Control buttons has been changed to "navigation" mode.
1/15
  • What is the moment of inertia for a solid disc of mass m and radius r?
    The moment of inertia for a solid disc is I = (1/2) m r^2.
  • If a person steps onto a spinning disc with negligible speed, how does this affect the disc's angular speed?
    The disc's angular speed decreases because the total moment of inertia increases, but no additional angular momentum is added.
  • What principle is used to solve angular collision problems involving a disc and a person jumping onto it?
    The conservation of angular momentum is used, where the total initial angular momentum equals the total final angular momentum.
  • How do you calculate the moment of inertia for a point mass at the edge of a disc?
    The moment of inertia for a point mass is I = m r^2, where m is the mass and r is the distance from the axis.
  • When a person jumps onto a disc at its edge with velocity directed toward the center, what is their contribution to angular momentum?
    Their contribution is zero because the velocity is radial and does not cause rotation.
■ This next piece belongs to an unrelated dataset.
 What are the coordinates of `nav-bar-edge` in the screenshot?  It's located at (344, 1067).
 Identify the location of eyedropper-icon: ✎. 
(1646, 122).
  • What is the effect on the disc's angular speed if a person jumps tangentially in the same direction as the disc's rotation?
    The disc's angular speed increases, but the increase is small because the added mass also increases the moment of inertia.
  • What happens to the disc's angular speed if a person jumps tangentially against the direction of rotation?
    The disc's angular speed decreases significantly, as the person adds negative angular momentum and increases the moment of inertia.
  • Why does adding mass to a rotating disc always slow it down if no extra angular momentum is added?
    Because the moment of inertia increases while the total angular momentum remains the same, resulting in a lower angular speed.
  • How do you express the conservation of angular momentum for a disc and a person jumping onto it?
    I_disc * ω_initial + m_person * v_person * r = (I_disc + I_person) * ω_final.
  • If a person jumps onto a disc with a tangential velocity, how do you determine the sign of their velocity in the angular momentum equation?
    The sign is positive if the velocity is in the same direction as the disc's rotation and negative if it is opposite.
  • What is the final angular speed if a person jumps onto a spinning disc with negligible speed at the edge?
    The final angular speed is lower than the initial and is calculated by dividing the initial angular momentum by the new total moment of inertia.
  • Why does jumping tangentially against the disc's rotation cause a larger change in angular speed than jumping with the rotation?
    Because you both add negative angular momentum and increase the moment of inertia, causing a greater reduction in angular speed.
  • What is the formula for the angular momentum of a point mass moving linearly at a distance r from the axis?
    The angular momentum is L = m v r, where v is the tangential velocity.
  • After a person lands on a disc, what is true about their angular speed relative to the disc?
    They rotate together, so their angular speeds are equal.
  • If a person jumps onto a stationary disc tangentially, what happens to the disc?
    The disc begins to rotate in the direction of the person's jump due to the angular momentum imparted by the person.